ECLI:NL:CRVB:2014:4300
Centrale Raad van Beroep
- Eerste en enige aanleg
- A. Beuker-Tilstra
- R. Kooper
- E.R. Eggeraat
- Rechtspraak.nl
Afwijzing aanvraag erkenning als burger-oorlogsslachtoffer op grond van onvoldoende bewijs van oorlogsgeweld
In deze zaak heeft appellant, geboren in 1934, een aanvraag ingediend om erkend te worden als burger-oorlogsslachtoffer op basis van gezondheidsklachten die hij toeschrijft aan zijn oorlogservaringen in het voormalig Nederlands-Indië. De aanvraag is gedaan op grond van de Wet uitkeringen burger-oorlogsslachtoffers 1940-1945 (Wubo). De Pensioen- en Uitkeringsraad heeft de aanvraag afgewezen, omdat appellant niet voldoende heeft aangetoond dat hij is getroffen door oorlogsgeweld in de zin van de Wubo. De Raad voor de Rechtspraak heeft de zaak behandeld en op 18 december 2014 uitspraak gedaan.
De Raad heeft vastgesteld dat appellant in juni 2011 een aanvraag heeft ingediend, die is afgewezen bij besluit van 8 mei 2012. De Raad heeft de argumenten van appellant, waaronder het meemaken van een rampok-partij, een vlucht naar het 10e Bataljon en schietincidenten, beoordeeld. De Raad concludeert dat er onvoldoende bewijs is voor de aanwezigheid van appellant bij de genoemde gebeurtenissen en dat deze niet onder de werking van de Wubo vallen. De Raad heeft ook de redelijke termijn in de procedure beoordeeld en vastgesteld dat deze met minder dan een maand is overschreden, wat leidt tot een schadevergoeding van € 500,- voor appellant.

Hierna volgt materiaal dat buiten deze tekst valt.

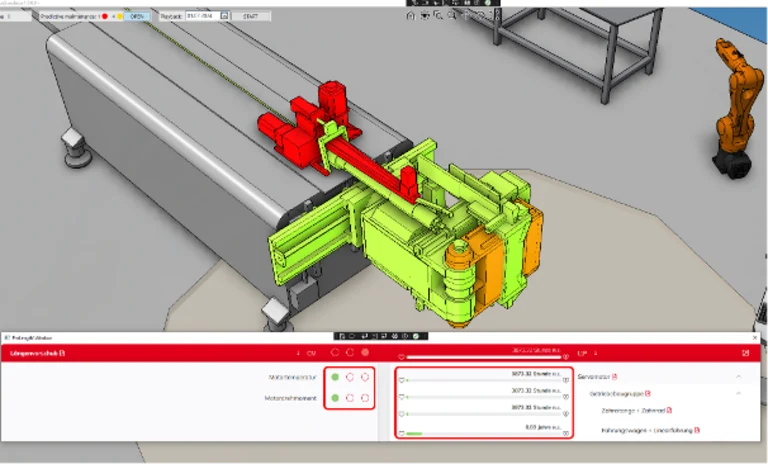Select the rightmost Motortemperatur status circle

click(365, 377)
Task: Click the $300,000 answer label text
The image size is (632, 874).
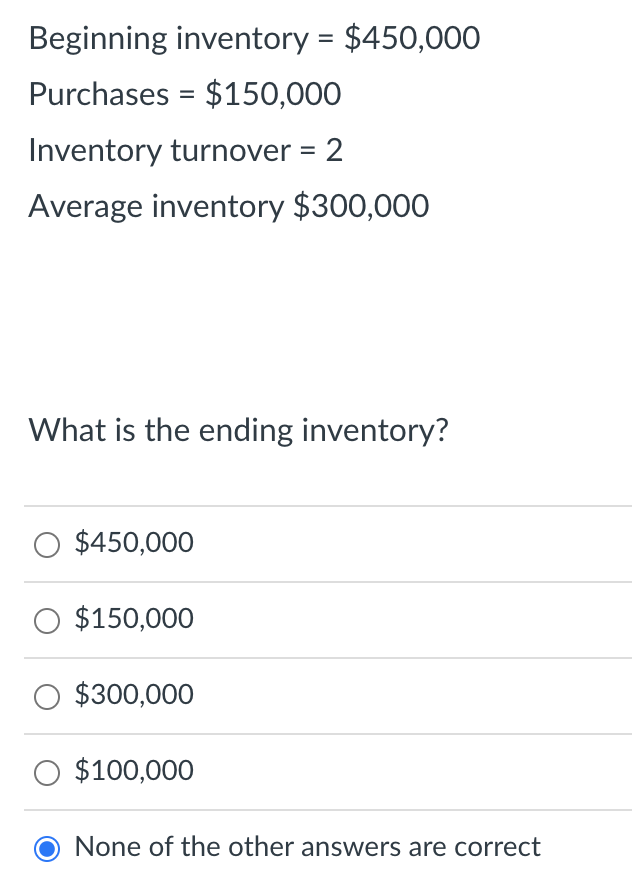Action: click(134, 695)
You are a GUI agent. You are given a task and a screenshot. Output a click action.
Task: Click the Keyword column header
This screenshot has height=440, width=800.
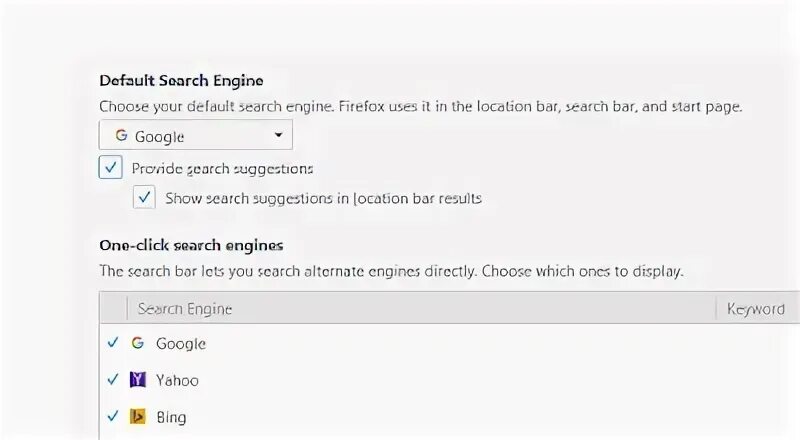coord(756,308)
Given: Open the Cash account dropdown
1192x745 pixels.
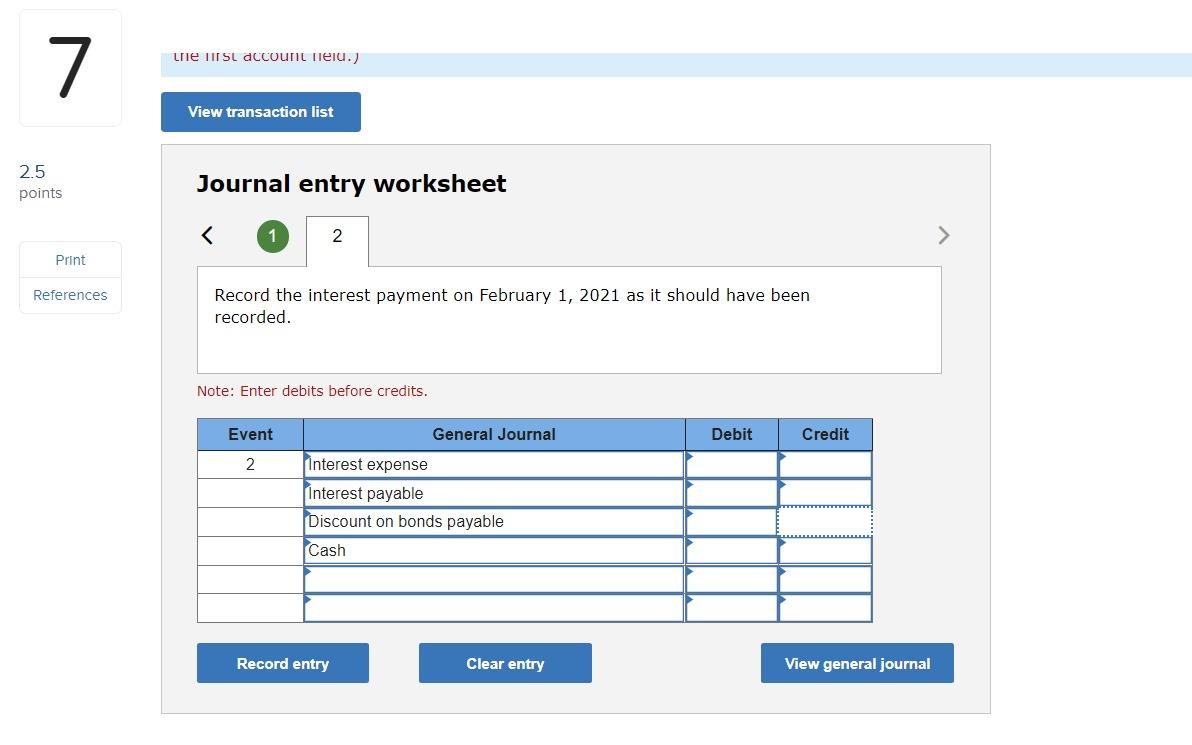Looking at the screenshot, I should point(493,550).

De uitspraak van de Raad verklaart het beroep gegrond, vernietigt het bestreden besluit van 20 maart 2013, maar laat de rechtsgevolgen van dat besluit in stand. Tevens wordt verweerder veroordeeld tot betaling van de proceskosten van appellant, die zijn begroot op € 974,-. De uitspraak is openbaar gedaan en ondertekend door de voorzitter en de leden van de Raad.